Students that want to apply for this subject will have to priorly demonstrate their capabilities and interest in the topic, for example by identifing a few existing defects in the code base and propose ways of addressing them.

Skills:

  • programming skills needed - C/C++, awareness of software security issues and practices related to those languages
  • difficulty level - moderate/high

Possible mentor/co-mentor: Even Rouault (even.rouault at spatialys.com)

2. Integration of cpp GDAL utilities into GDAL core library

There has been expressed interest several times to have e.g. the VRTBuilder class included in GDAL core. This proposal extends the idea by integrating all functionality of cpp GDAL utilities into GDAL core, providing an unique entry point like

int GDALRunUtility(const char* pszArguments, GDALProgressFunc pfnProgress, void* pProgressArg, ...)

allowing something like the following syntax:

GDALRunUtility("gdal_translate in.tif out.tif -of PNG", NULL, NULL)
or
GDALRunUtility("gdalwarp $1 out.tif -t_srs EPSG:4326", NULL, NULL, hSrcDS)
or
GDALRunUtility("gdalwarp $1 &$2 -t_srs EPSG:4326 -of MEM", NULL, NULL, hSrcDS, &hOutDS)
or
GDALRunUtility("gdalbuildvrt out.vrt *.tif", NULL, NULL)
or
GDALRunUtility("gdalbuildvrt out.vrt $*", NULL, NULL, hSrcDS1, hSrcDS2, NULL)

Data shown |
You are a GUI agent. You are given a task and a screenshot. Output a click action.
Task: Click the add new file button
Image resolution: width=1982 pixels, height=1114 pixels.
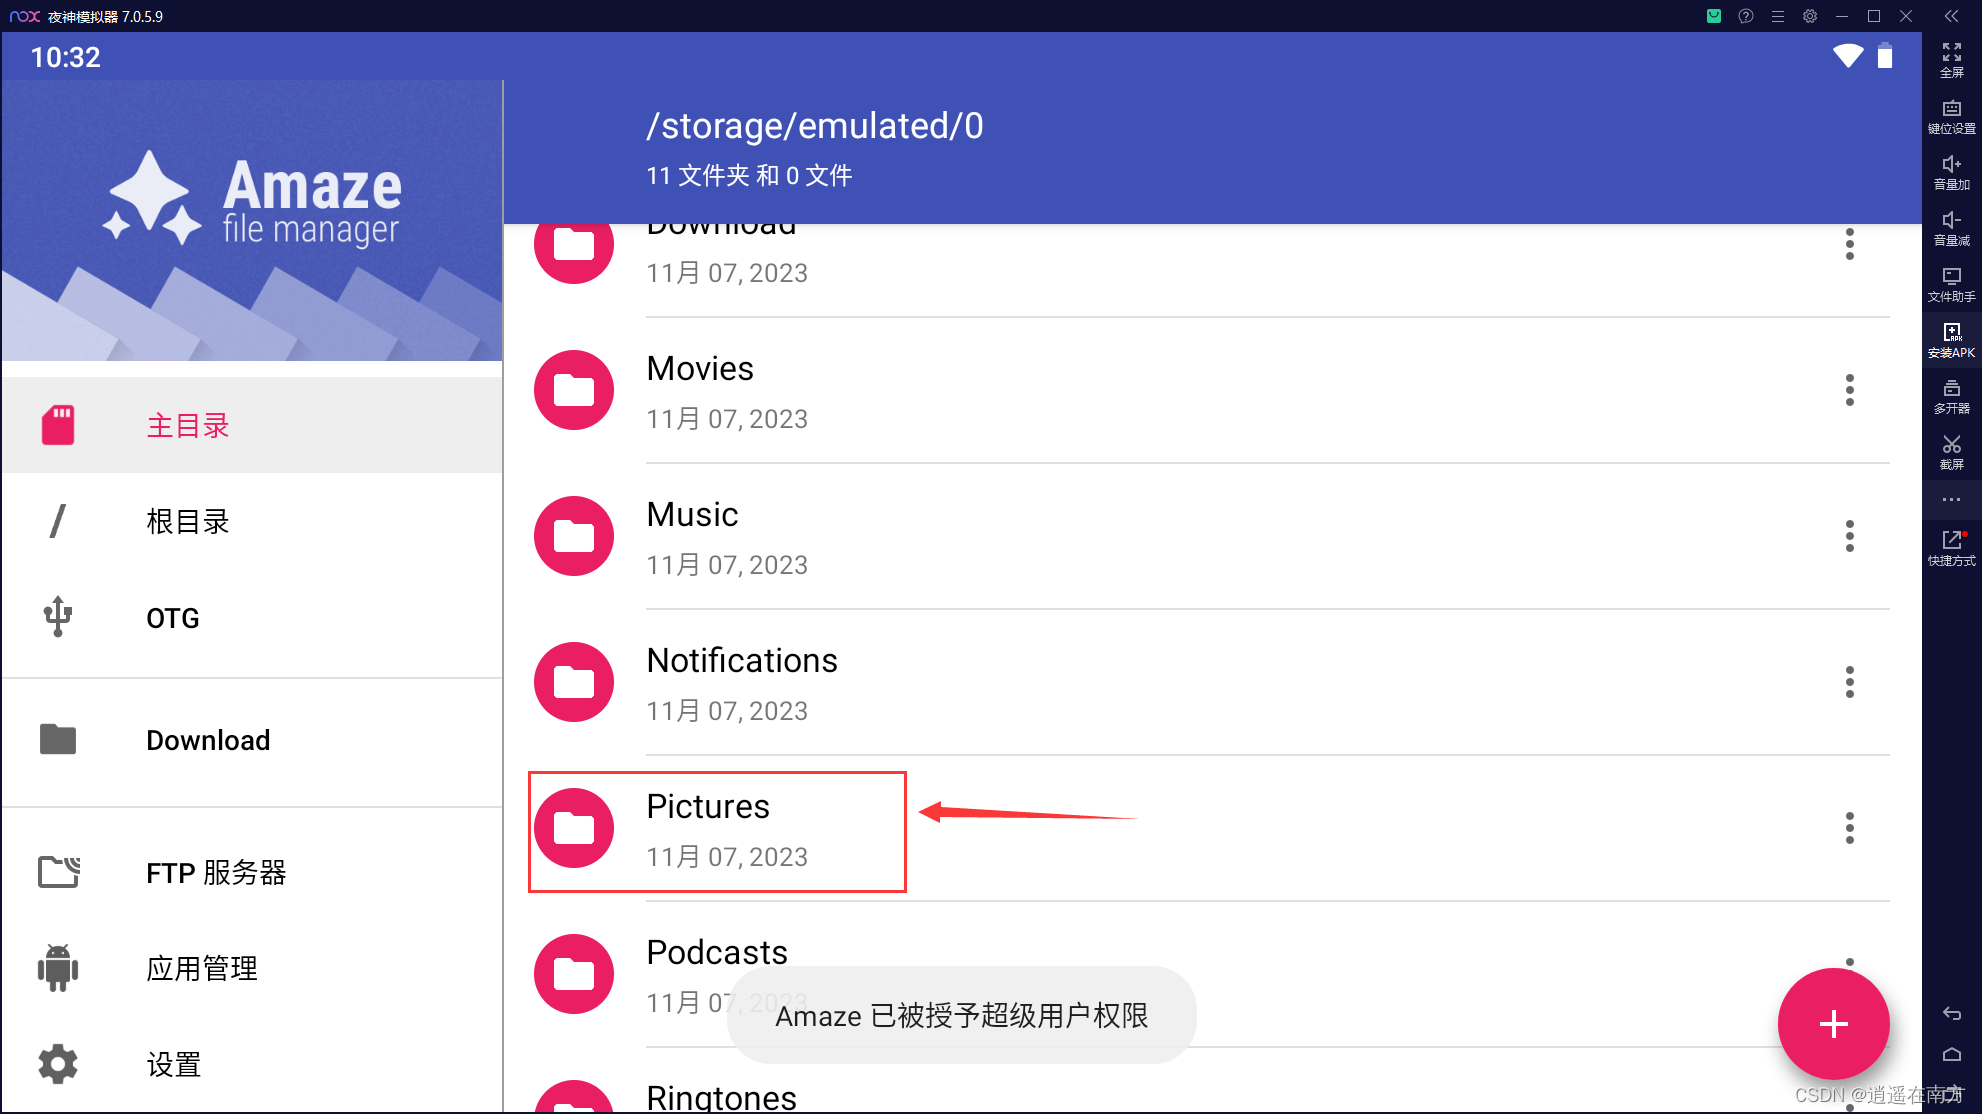(x=1836, y=1023)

Set of tasks |
A. In the GDAL project ideas text, what reason is given for proposing to bring the C++ utilities into the GDAL core library?
B. Carry on the GDAL project ideas text from its last line.

Answers to the problems |
A. Interest has been expressed several times in having the VRTBuilder class included in the GDAL core. The proposal extends that idea to all the functionality of the C++ GDAL utilities, offered through a single entry point.

B.
or
GDALRunUtility("gdalbuildvrt &$1 $*", NULL, NULL, &hOutVRT, hSrcDS1, hSrcDS2, NULL)

where :
$X is substituted with a GDAL object (input)
&$X is substituted with a GDAL object (output)
$* is substituted with a NULL-terminated list of GDAL objects

The utilities then would be just a simple main that would call the library code.

Besides other advantages, the incorporation would allow more flexible application development, e.g. calling GDAL utilities without the need to make system calls.

The project consists of:

  • extracting the code of the utilities, i.e. removing any exit(), global variables, etc., and convert them to proper functions
  • integrating the code in libgdal (or a libgdal_utilities)
  • developing a proper syntax for GDALRunUtility()
  • exchanging utilitiy code with a simple main calling GDALRunUtility()
  • checking compatibility with SWIG bindings
  • updating the build system and bindings

Possible mentor/co-mentor: Even Rouault (even.rouault at spatialys.com)

3. GDAL image stretch/filter utility

GDAL utilities currently have limited built-in support for image stretching and filtering beyond simple linear scaling via “-scale” in gdal_translate. The VRT format has a method to accept a filter algorithm but code still must be written. Here I propose that faster C++ image stretching and filtering implementations (based on existing methods and already sand-boxed within a Python library) be written more formally for GDAL.

In short, various image stretching and filtering techniques allow one to bring out details in satellite or airborne images. And as various GDAL applications mature, like image matching and feature extraction, having a well-tested set of stretches and filters can only further to help the evolution of these methods also.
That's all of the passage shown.